Macular degeneration: Often referred to as age-related, or senile, macular degeneration, it is caused by damage to the retina over time. The retina is the ocular membrane where images are formed and transmitted to the brain; the macula, the region of sharpest vision near the center of the retina, is the most likely area to be damaged. Macular degeneration is one of the major causes of vision loss in the U.S. for people over age 60. While further research is required, some studies point to UVA and HEV light as potential causes of macular degeneration.
Keratitis, or corneal sunburn: Excessive exposure to UV from the sun or tanning machines can literally burn the cornea, the eye's clear refracting surface that admits light and images to the retina.
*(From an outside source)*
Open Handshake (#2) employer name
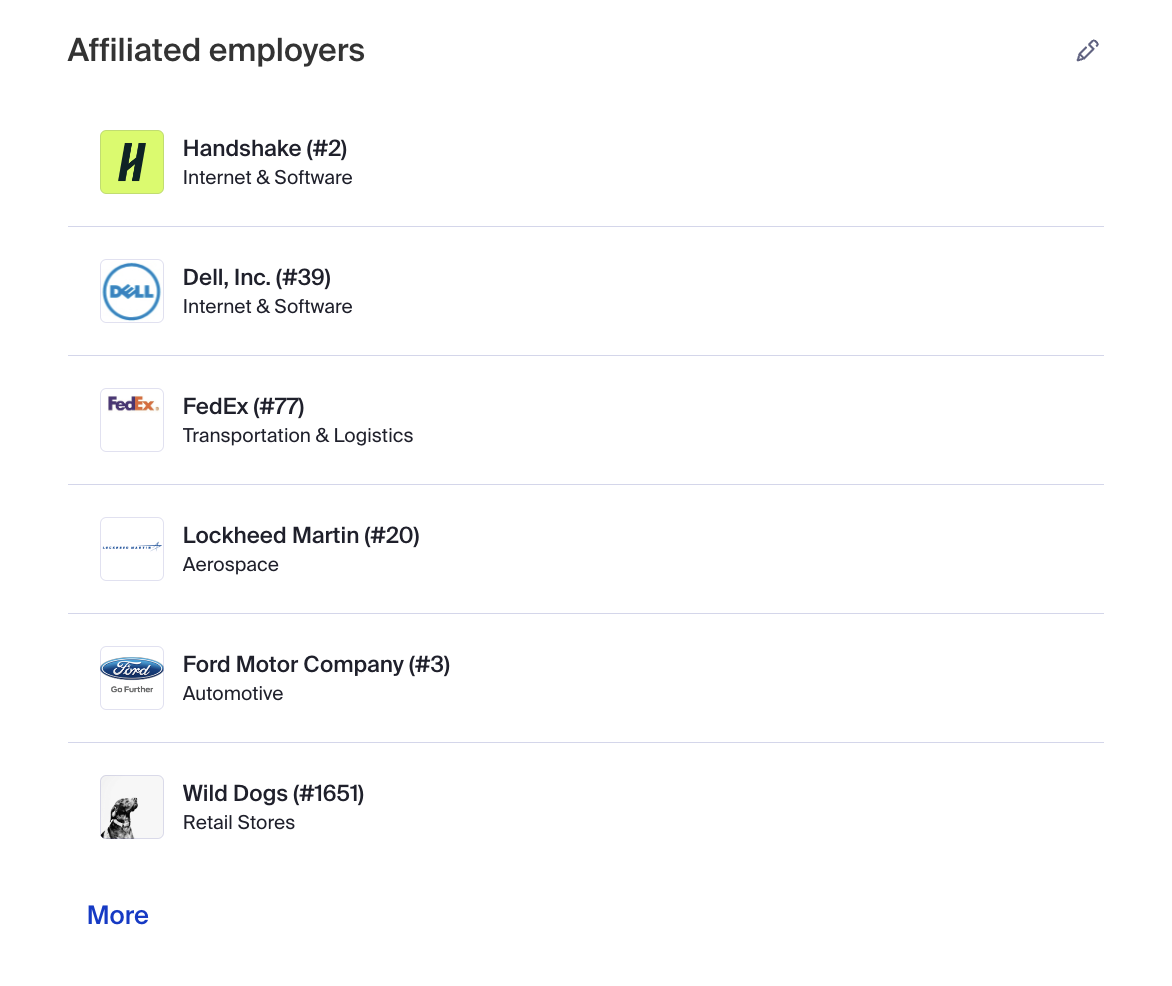This screenshot has height=986, width=1172. (x=264, y=149)
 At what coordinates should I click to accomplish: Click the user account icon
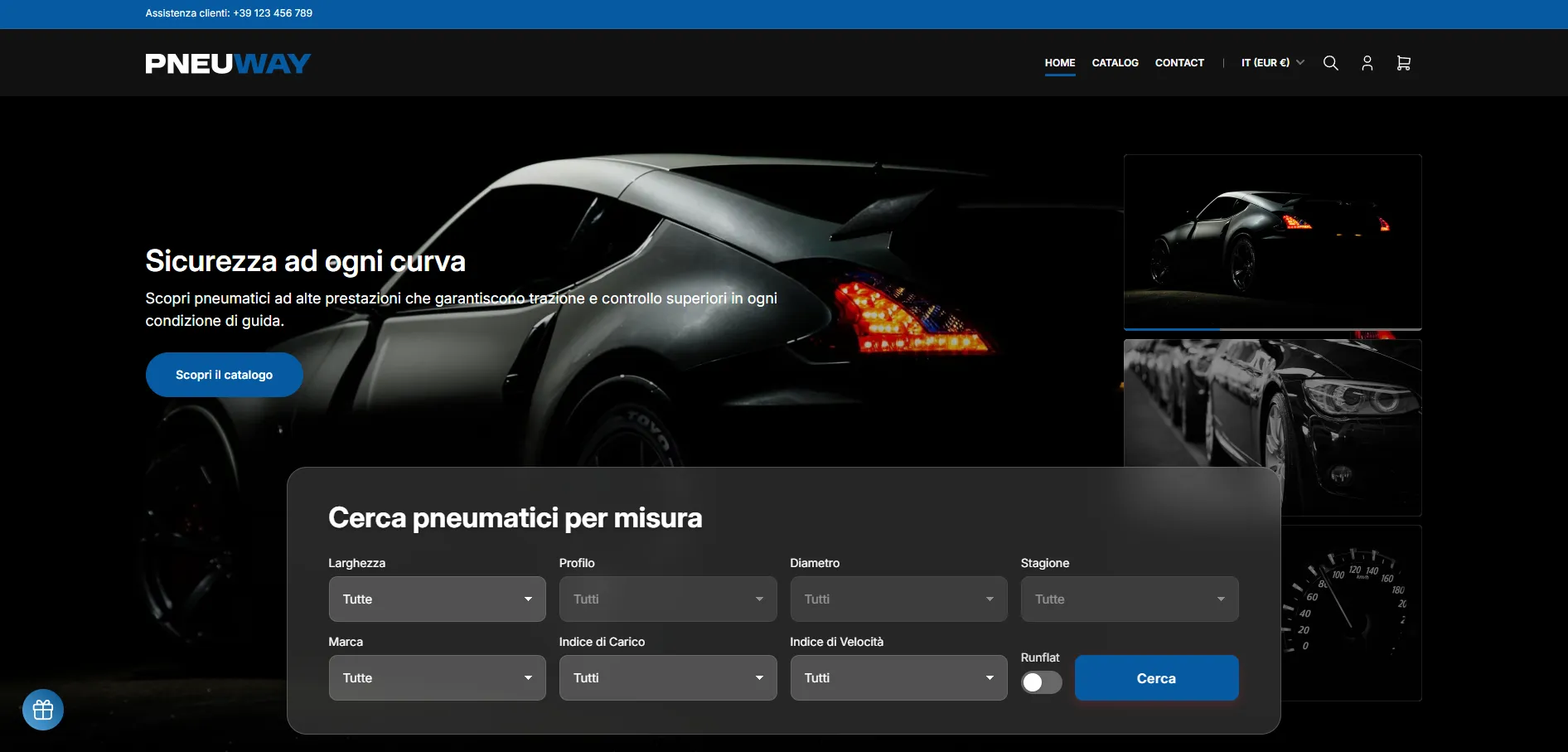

UV-protective lenses are therefore especially a must for anyone who uses a tanning machine, as well as for skiers or snowboarders, since UV is more intense at high altitudes, and since snow reflects back the sun's rays, so that they hit your eyes a second time.
With so much at stake for our quality of life it’s super important for us to protect and take maximum care of our eyes. Regular eye breaks, checkups, exercise and a balanced diet are all important parts of your overall eye health and wellbeing. There are also many other tips which can help improve your eye health (stay tuned for next week’s blog) including adding more of the following ingredients such as lutein, vitamin C, bilberry and zinc to your diet.
Perhaps it’s time we all took a step back and thought about the last time you looked up from your computer screen, put down your phone or wore the correct sunglasses outside, and start doing something about it. Your eyes will thank you for it.